----- DOCUMENT EXTRACT
14.2.    Offer of Employment. Not later than two (2) days prior to Commencement,
Buyers shall (i) offer employment at-will pursuant to Buyers’ standard Agreement
of Hire to all Transferred Employees of the Stations other than Contract
Employees, contingent and effective upon each such Transferred Employee signing
Buyers’ standard Agreement of Hire and Commencement, and (ii) agree with any
applicable Contract Employee to assume the future liabilities and obligations
under Assumed Contracts set forth on Schedule 1.1(d) that are employment
agreements (“Assigned Employment Agreements”) in accordance with and subject to
Section 1.3(a) of this Agreement. Sellers agree to reasonably cooperate with
Buyers with respect to Buyers’ efforts to obtain, to the extent necessary, the
written acknowledgments or consents from employees subject to Assigned
Employment Agreements (“Contract Employees”) that such Contract Employees shall
cease to have the right to participate in Company Plans of any Seller or Emmis
as of Commencement and shall thereafter have the right to participate in the
employee benefit plans made available by Buyers. Sellers and Buyers agree that,
prior to Commencement, they will cooperate in the preparation of any and all
communications with the employees set forth on Schedule 14.1 with respect to the
intent of Buyers to offer employment to all Transferred Employees and Contract
Employees at Commencement consistent with this Section 14.2. Similar
communications will be provided to Employees on Leave, individually prepared to
reflect each such employee’s specific circumstances and the terms of Section
14.1.

14.3.    No Assumption of Company Plans. Buyers shall not assume any of the
Company Plans and Sellers shall be responsible for all liabilities and
obligations of the Company Plans.

14.4.    COBRA Obligations. Sellers will be solely responsible for any
obligations for continuation coverage under Section 4980B of the Internal
Revenue Code and part 6 of Subtitle B of Title I of ERISA with respect to all of
the Transferred Employees and any other former employees of Sellers, including
Employees on Leave.
----------
- PROBLEM TO WORK ON: According to the contract excerpt on employee matters, how far ahead of Commencement must Buyers make their offers of employment?
----- EXTRACTED RECORDS
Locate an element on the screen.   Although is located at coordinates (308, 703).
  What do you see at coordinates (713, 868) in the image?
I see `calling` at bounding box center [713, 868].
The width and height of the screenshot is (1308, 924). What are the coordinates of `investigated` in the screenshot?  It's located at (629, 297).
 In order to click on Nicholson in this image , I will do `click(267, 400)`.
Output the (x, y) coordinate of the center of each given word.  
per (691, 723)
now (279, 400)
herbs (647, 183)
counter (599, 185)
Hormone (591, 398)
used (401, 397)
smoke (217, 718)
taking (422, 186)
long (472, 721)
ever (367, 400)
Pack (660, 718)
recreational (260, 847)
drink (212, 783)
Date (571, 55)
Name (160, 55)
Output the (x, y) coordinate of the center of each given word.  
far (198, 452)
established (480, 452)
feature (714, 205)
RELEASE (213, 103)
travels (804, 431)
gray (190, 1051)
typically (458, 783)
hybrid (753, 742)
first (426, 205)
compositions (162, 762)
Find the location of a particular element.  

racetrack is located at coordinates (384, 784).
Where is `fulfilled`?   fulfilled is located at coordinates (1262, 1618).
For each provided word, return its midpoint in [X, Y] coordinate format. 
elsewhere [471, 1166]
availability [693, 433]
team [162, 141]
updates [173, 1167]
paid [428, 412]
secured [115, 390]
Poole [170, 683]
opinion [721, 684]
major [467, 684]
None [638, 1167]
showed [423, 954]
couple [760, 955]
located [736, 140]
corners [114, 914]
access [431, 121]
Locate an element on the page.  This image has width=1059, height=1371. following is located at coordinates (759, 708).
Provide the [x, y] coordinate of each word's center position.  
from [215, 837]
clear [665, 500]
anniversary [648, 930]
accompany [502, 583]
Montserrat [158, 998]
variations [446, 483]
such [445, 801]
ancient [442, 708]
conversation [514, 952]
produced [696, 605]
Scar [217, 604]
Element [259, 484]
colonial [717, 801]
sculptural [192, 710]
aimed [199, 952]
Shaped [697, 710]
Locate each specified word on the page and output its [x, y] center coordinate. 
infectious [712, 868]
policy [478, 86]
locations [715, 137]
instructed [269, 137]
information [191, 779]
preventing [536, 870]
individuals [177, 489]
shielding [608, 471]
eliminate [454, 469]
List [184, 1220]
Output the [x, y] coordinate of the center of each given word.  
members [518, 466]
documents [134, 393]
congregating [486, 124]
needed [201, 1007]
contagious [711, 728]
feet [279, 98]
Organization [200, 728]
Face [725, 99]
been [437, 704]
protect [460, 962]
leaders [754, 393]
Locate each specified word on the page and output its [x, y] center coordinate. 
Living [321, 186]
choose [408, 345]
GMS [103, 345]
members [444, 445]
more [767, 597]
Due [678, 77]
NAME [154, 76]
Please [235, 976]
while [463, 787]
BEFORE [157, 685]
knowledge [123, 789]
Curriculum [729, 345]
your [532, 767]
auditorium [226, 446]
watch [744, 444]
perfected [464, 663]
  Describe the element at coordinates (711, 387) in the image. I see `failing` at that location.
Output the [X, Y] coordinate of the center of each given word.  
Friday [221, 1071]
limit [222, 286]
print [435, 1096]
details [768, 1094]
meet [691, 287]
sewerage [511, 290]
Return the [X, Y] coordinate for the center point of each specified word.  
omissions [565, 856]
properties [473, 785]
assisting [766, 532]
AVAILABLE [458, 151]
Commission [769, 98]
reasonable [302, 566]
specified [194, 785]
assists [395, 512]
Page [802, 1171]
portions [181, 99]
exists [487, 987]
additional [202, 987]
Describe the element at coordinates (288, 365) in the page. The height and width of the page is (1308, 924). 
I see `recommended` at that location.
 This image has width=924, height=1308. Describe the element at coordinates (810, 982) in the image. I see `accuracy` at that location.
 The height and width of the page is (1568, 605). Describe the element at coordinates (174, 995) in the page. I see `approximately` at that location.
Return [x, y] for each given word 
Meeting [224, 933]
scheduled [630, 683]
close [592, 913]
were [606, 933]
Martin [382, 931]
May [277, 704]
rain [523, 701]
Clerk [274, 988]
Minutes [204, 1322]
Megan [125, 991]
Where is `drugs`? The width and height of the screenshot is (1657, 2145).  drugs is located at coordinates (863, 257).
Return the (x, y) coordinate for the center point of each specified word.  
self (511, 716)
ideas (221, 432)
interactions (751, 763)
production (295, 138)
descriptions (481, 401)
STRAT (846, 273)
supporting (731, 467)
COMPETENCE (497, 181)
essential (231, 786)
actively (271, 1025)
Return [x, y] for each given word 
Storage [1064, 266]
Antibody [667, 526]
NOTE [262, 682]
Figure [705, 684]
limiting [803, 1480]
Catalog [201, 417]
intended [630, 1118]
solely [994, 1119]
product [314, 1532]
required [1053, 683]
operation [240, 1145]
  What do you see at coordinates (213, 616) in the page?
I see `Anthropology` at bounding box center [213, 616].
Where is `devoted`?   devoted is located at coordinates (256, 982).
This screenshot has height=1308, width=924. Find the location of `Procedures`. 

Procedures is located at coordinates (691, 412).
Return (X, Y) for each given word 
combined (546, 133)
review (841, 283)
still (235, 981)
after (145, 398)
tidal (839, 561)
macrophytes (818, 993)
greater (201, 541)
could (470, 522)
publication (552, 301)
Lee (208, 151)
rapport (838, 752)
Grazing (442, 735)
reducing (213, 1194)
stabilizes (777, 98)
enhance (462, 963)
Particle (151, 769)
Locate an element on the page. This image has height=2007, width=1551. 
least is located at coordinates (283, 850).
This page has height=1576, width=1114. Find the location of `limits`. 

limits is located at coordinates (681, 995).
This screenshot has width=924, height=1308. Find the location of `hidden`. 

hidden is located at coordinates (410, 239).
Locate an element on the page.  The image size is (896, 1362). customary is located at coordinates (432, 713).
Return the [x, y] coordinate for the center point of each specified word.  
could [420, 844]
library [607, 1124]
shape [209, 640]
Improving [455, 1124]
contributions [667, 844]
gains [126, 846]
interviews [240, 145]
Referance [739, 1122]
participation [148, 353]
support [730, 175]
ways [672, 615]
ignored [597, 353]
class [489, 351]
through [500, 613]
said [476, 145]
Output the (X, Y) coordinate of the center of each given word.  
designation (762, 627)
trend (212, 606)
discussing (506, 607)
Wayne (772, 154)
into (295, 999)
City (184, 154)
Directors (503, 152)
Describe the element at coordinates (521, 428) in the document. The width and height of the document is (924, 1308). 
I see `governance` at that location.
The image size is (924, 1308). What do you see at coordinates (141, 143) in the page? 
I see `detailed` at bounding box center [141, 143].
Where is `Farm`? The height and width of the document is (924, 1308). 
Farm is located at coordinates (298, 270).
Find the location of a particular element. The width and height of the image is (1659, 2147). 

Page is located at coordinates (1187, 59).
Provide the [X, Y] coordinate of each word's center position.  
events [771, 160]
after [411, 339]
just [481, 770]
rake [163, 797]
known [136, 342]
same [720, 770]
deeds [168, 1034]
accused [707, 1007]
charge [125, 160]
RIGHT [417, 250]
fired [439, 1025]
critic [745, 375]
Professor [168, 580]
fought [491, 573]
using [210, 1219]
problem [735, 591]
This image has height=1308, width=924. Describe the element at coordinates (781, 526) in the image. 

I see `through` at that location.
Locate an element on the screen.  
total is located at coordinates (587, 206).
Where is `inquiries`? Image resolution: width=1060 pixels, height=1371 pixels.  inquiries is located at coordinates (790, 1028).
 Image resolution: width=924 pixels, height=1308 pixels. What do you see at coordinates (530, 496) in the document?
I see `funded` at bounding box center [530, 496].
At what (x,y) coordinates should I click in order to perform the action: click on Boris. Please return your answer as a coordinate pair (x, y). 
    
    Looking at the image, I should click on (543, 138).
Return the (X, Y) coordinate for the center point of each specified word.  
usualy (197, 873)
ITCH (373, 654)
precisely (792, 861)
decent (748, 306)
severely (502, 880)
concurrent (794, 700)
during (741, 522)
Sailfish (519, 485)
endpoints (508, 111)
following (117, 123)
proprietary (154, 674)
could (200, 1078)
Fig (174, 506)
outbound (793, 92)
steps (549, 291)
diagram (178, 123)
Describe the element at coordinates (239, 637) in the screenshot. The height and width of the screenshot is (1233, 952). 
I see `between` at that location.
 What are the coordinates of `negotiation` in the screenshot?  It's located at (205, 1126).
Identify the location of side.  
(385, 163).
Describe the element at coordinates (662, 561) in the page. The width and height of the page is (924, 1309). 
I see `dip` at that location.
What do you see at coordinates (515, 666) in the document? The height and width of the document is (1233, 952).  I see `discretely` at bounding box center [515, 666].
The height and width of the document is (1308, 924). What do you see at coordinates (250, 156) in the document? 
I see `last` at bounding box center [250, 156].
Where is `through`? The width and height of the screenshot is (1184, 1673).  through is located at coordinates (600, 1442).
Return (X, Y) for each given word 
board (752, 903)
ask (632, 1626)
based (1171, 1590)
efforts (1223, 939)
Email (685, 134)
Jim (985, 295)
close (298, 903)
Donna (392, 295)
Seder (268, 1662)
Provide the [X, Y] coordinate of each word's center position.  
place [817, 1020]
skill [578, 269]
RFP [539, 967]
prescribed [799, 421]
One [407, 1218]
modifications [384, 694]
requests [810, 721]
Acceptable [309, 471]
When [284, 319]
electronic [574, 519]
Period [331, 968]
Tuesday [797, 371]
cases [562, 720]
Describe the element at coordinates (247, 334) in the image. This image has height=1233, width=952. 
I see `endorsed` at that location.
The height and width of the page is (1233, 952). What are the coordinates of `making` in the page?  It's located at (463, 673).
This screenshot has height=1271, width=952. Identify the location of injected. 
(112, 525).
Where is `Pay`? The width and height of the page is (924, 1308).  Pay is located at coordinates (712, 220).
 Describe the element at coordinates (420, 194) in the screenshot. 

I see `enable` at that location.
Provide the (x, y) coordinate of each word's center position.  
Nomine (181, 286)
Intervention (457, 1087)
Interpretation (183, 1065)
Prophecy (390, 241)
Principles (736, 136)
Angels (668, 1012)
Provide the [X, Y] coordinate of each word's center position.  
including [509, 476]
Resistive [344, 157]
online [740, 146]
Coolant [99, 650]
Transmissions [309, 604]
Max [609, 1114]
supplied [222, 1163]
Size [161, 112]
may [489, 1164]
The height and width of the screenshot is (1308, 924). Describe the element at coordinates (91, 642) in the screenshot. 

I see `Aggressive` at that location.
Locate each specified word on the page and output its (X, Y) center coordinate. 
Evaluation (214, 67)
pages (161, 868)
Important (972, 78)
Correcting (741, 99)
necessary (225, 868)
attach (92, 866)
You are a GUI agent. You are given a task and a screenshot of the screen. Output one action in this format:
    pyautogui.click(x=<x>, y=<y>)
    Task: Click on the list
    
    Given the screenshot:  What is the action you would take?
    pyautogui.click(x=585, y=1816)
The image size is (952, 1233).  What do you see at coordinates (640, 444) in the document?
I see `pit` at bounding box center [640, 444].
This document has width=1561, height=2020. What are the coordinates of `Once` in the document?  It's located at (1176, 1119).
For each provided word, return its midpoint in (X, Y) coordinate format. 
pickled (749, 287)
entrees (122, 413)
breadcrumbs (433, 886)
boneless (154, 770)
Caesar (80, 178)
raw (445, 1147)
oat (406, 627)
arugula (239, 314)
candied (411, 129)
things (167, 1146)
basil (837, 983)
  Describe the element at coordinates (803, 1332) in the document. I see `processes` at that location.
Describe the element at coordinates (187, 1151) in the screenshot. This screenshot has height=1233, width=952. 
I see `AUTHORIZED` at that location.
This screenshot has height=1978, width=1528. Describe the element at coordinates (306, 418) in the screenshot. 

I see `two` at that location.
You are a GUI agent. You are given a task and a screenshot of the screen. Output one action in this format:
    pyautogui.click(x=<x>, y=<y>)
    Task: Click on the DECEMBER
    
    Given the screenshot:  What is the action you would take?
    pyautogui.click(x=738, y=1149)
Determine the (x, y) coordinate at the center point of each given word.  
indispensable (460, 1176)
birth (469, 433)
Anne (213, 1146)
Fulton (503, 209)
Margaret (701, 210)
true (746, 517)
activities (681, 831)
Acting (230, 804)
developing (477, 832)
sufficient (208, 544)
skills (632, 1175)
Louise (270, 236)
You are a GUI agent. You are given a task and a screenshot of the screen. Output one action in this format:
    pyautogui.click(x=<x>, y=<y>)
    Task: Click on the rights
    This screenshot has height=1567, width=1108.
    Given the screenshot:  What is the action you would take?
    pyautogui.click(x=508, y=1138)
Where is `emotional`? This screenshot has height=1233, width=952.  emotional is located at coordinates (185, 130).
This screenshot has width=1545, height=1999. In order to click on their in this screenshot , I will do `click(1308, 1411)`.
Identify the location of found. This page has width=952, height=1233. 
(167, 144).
----------
- TASK SOLUTION: Not later than two days prior to Commencement.